As Britain baked in the harshest heatwave since the famed summer of ’76, a small band of merry mountaineers headed to the northern Welsh countryside. Despite weeks without rain and day after day of hot weather and cloudless skies, I packed my usual rain gear. After all, we were still in Britain. How long could this anomaly last? Another several weeks, as it turned out….
In North Wales, gone were the usual grey skies, wind and rain. Gone were the usual lush green valleys and fields. The sky was cloudless and bright blue. The sun beat down and left nothing but burnt, yellow ground. The hut, usually a refuge from harsh weather, was instead a heat trap, the upstairs sauna-like upon our arrival. But who am I to complain? This was going to be a brilliant weekend.
Emma and Paul cycled on Saturday, enjoying a long tour through the hills and to the coast. Despite the burning sun and exhausting heat, the two cyclists were able to survive, buoyed by numerous ice cream and pizza stops. Paul also credited his survival to powerful sunglasses, so new, he didn’t even have time to take the label off! They returned sweaty, tired, brown, and oddly not hungry.
Jo and William went on a long walk.
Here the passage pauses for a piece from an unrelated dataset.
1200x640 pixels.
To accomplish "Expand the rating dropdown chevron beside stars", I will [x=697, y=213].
I don’t know what they did or where they went, but I do know that William returned tired, but carrying a McDonald’s shake cup.
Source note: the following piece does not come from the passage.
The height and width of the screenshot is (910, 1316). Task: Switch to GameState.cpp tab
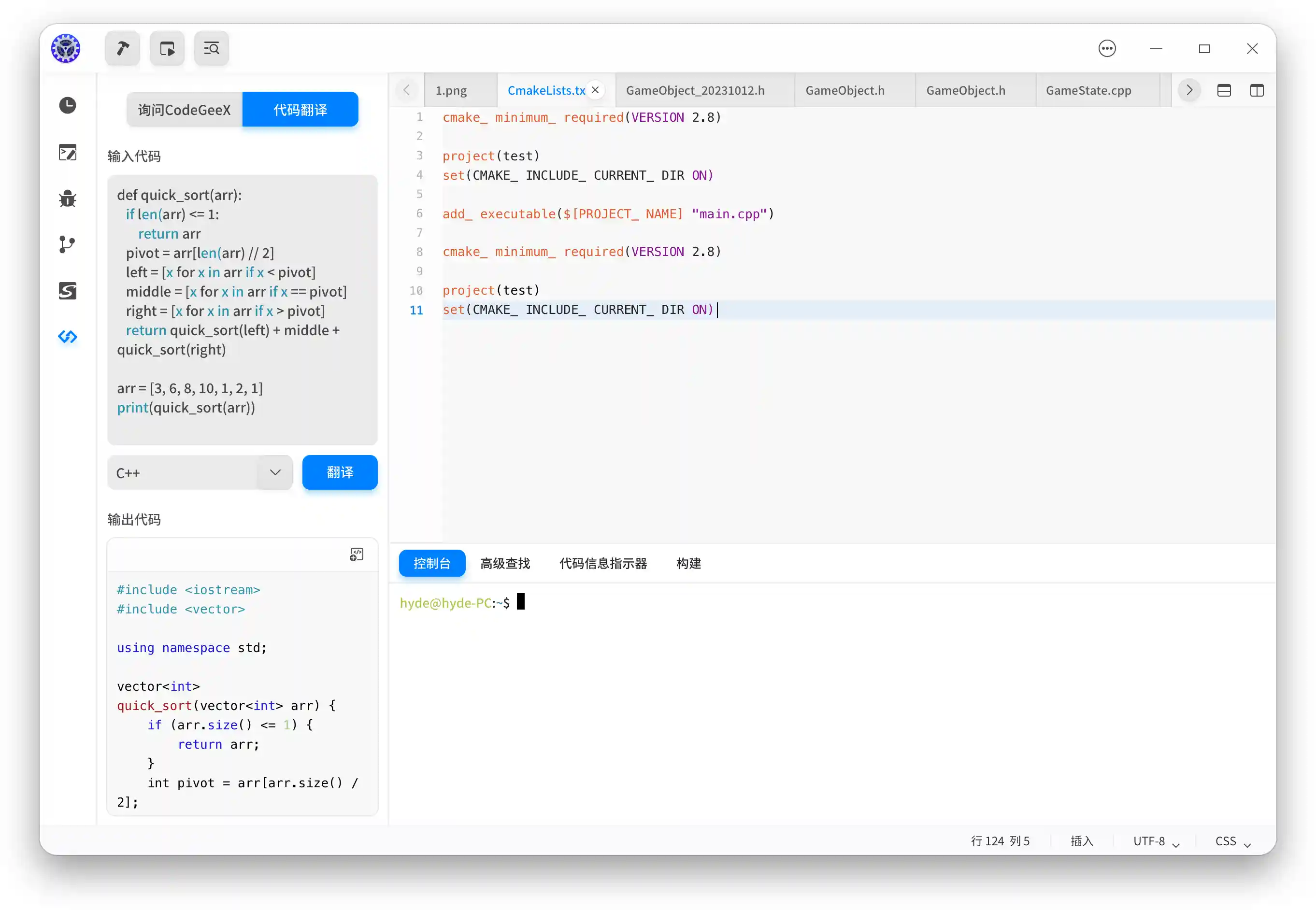(x=1088, y=91)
Robert and I took the most sensible approach in a heatwave, venturing out in the unrelenting sun and following the water pipeline up the steepest hill behind the hut. Two hours later we arrived at the foot of Lliwedd, our shirts and hats completely soaked through with sweat.
I had already drunk one litre of water. We climbed 10 pitches of enjoyable Welsh rock and then walked back. Our glory and feeling of triumph were only increased when we learned along the way that Belgium had defeated Brazil and France had beaten Uruguay to make an all-European World Cup. Take that South America!!! Also, apparently England did well. Or something.
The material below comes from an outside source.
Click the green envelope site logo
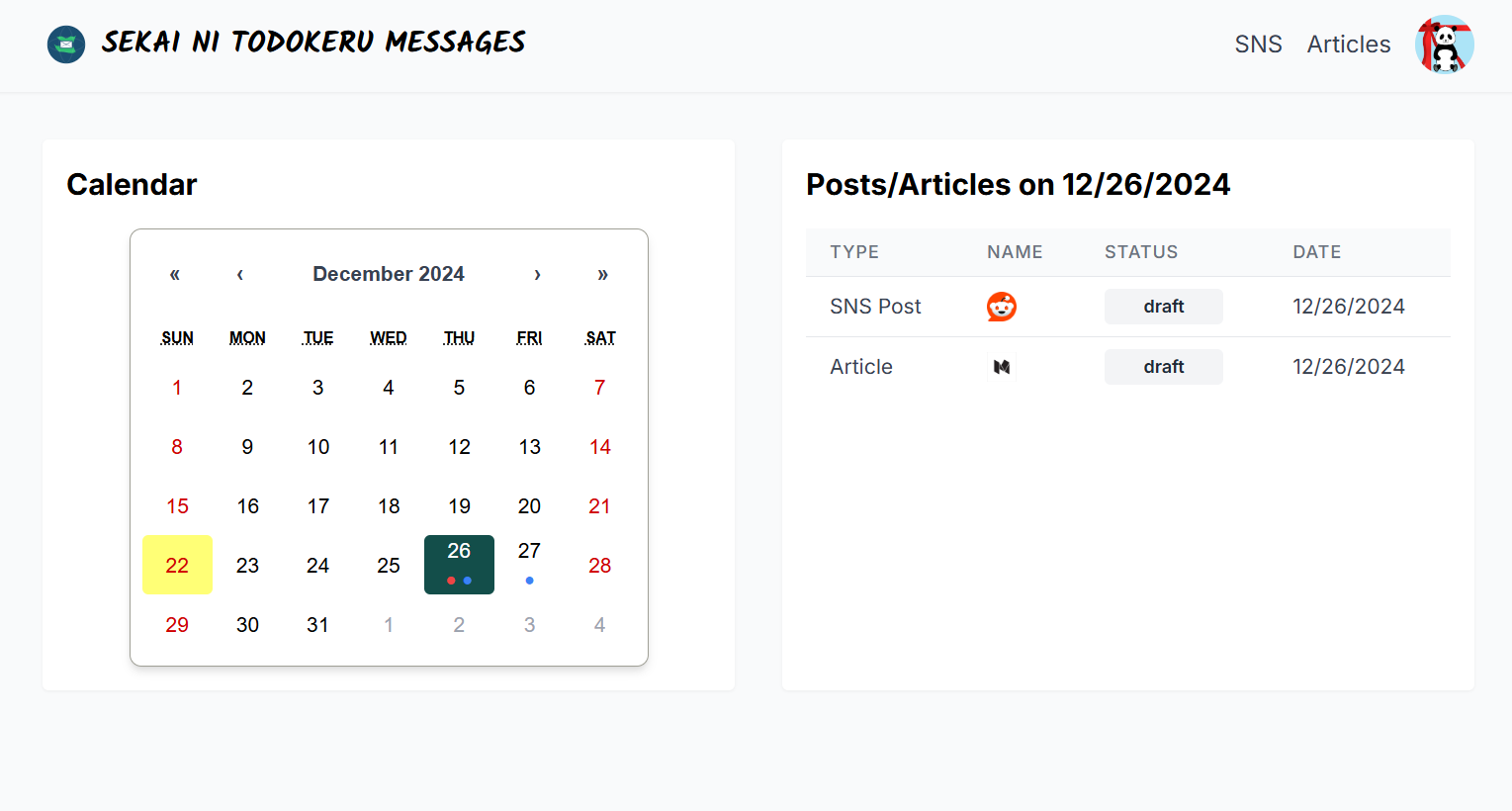 tap(66, 45)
After the usual rounds of beer and white wine, which (exceptionally) we were able to enjoy outside in the warm evening, we managed to get to sleep. Sleeping bags seemed completely out of place, like umbrellas in the Sahara. A single sheet was all that protected me from the midges.
On Sunday most of us expected a quiet, relaxing day. We all started down toward the lake to relax. Instead we ended up plodding for some time through the heat, until we decided to wade back through the water. A boulder field on the route back served to justify our swim, as if it was instead a minefield, and only Robert had the ability to cross it. I expected we would just go in up to our knees or so. How naive I was. The lake quickly drops off from ankle deep to chest deep. Soon, we were all swimming, fully clothed, packs on backs, along the coast and through clouds of marijuana smoke, people on kayaks, and birds protecting their nests. Luckily at the last minute before going in, we had realised that wallets and phones do not dry out as well as other things, so Robert saved the day by taking these and walking back over the scary boulder field.
We thought we had seen Britain at its yellowest, but the heatwave continued for weeks after our trip. The Buxton Swimmaneering Club may yet return to swim again.